▸ AIM OF THE TASK
Rewrite each of the lines below, replacing "Open" with "Launch" and leaving everything else unchanged, and omit the pictures from your answer.
***** DATA *****
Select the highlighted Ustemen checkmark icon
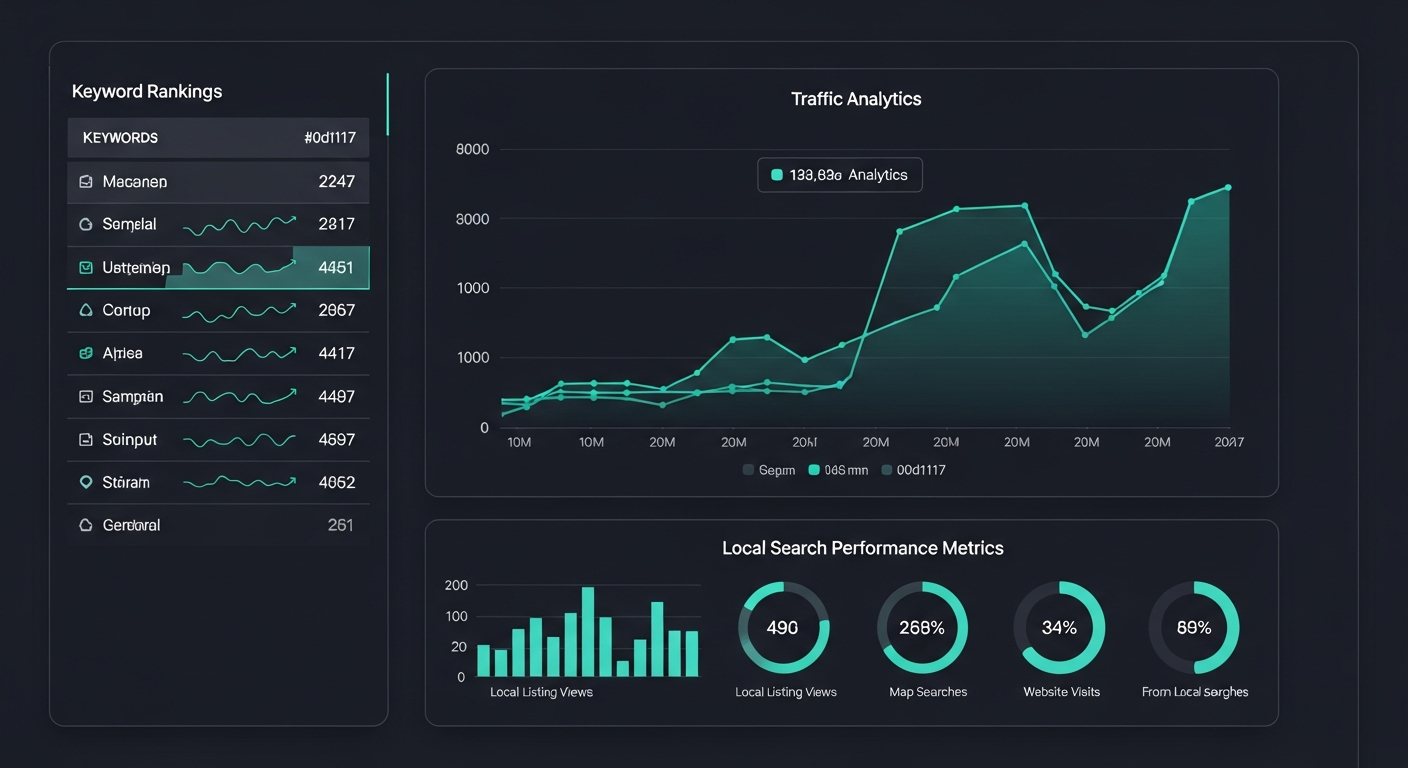pyautogui.click(x=87, y=267)
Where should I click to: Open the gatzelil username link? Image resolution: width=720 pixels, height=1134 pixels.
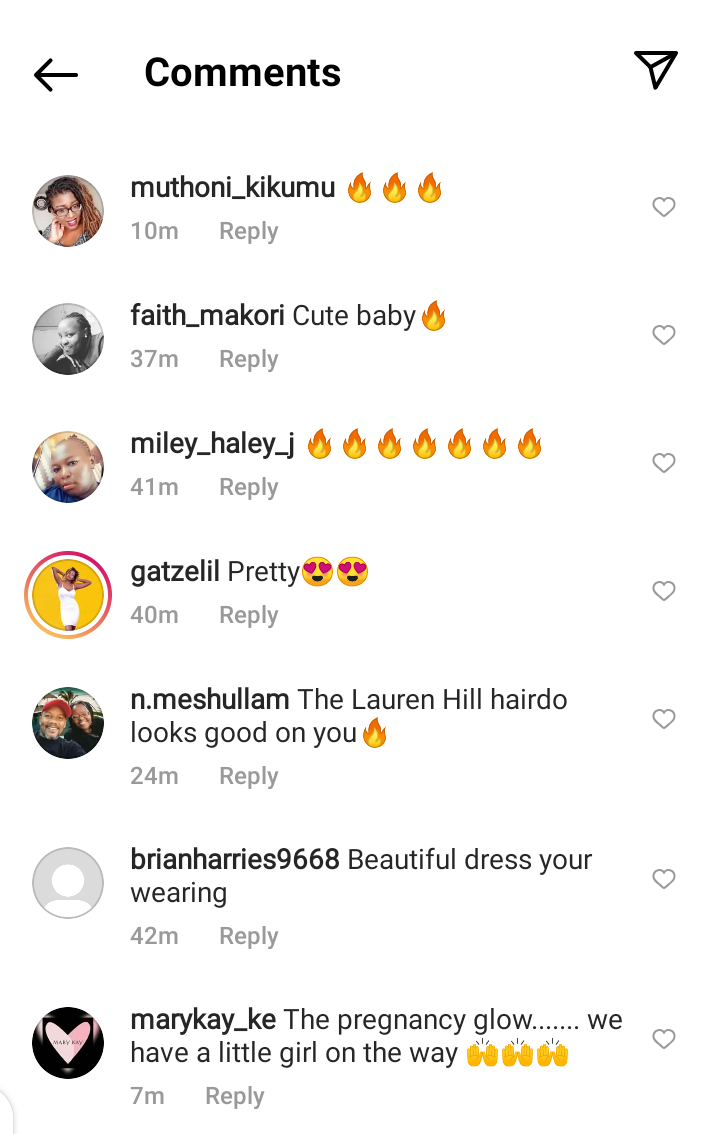(175, 571)
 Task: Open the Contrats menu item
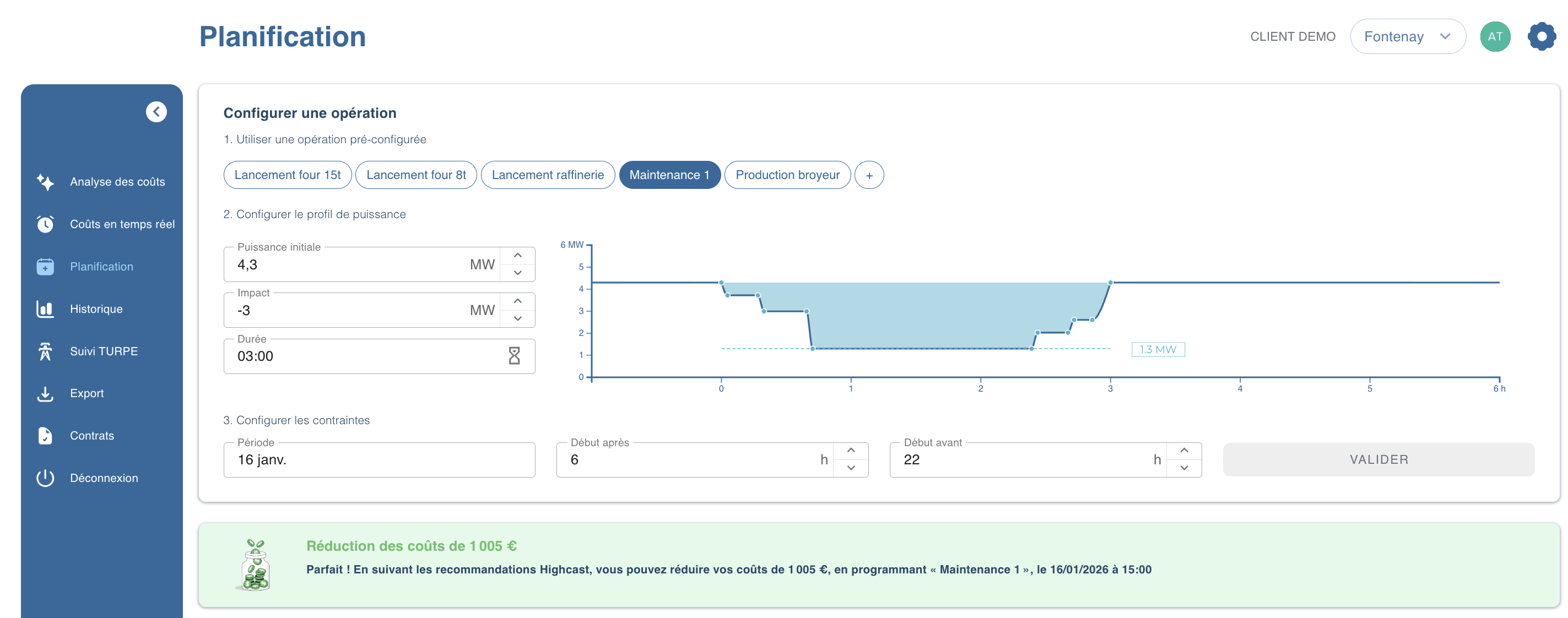click(x=92, y=436)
*****
▸ RESPONSE
Select the highlighted Ustemen checkmark icon
pyautogui.click(x=87, y=267)
Where should I click to: Launch the gatzelil username link? Image resolution: width=720 pixels, height=1134 pixels.
(175, 571)
 Task: Launch the Contrats menu item
click(x=92, y=436)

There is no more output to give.